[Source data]

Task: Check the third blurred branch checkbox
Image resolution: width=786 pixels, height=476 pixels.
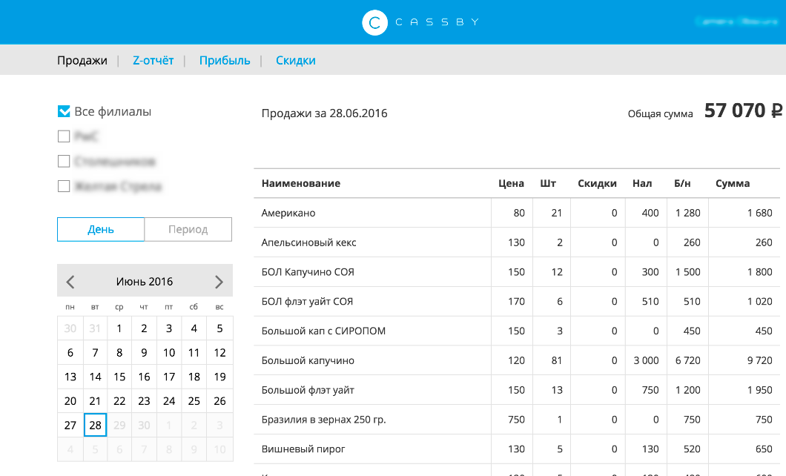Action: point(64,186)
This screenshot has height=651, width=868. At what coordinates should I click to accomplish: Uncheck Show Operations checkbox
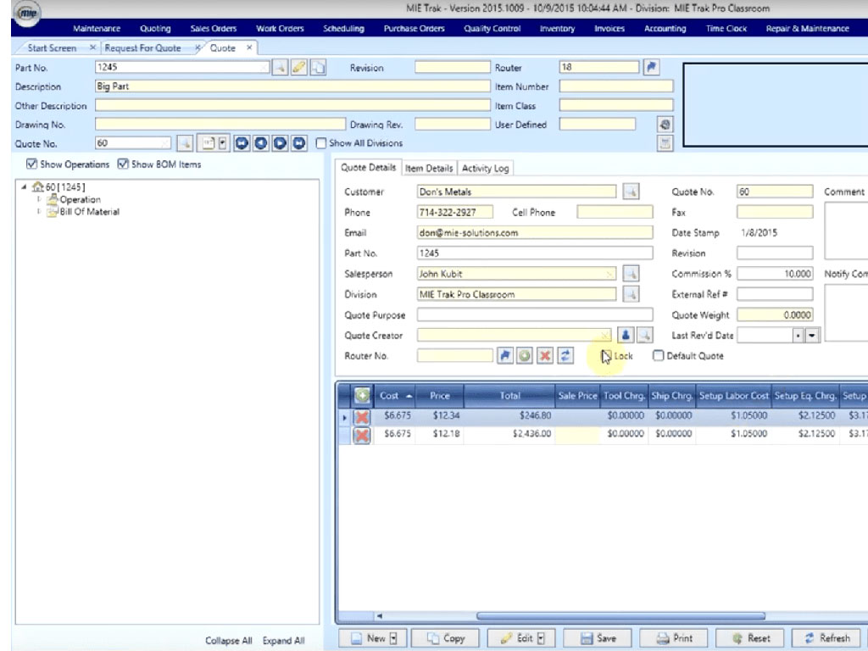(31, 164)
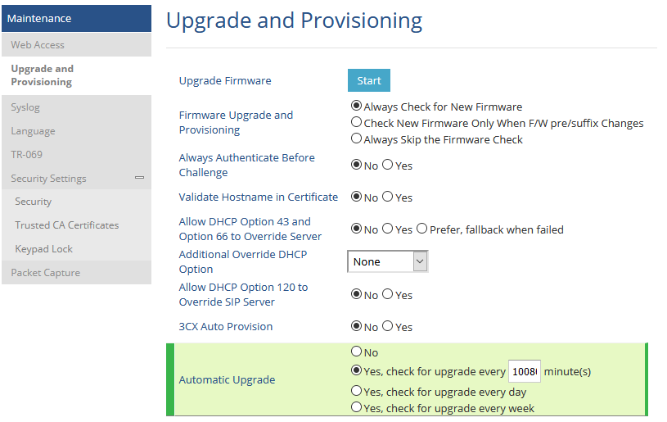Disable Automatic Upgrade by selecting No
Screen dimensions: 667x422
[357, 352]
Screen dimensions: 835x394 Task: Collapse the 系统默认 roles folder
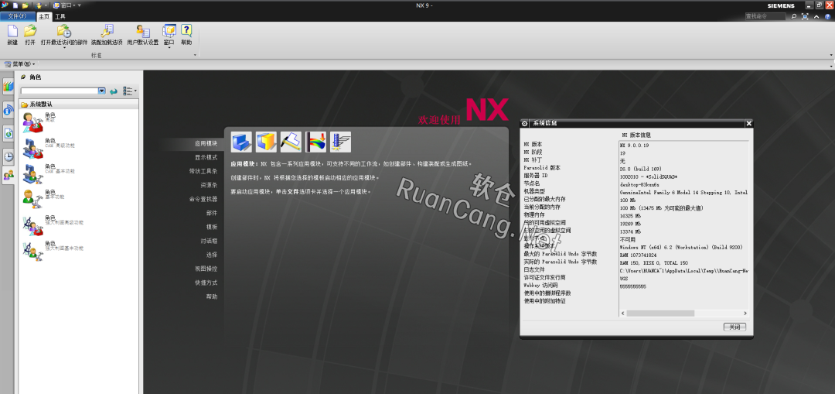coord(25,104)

• **Goal of the exercise**:
Please report how many lines in the items above contain the string "dimensions", with case counting. Give only the number.

• **Exercise solution**:
2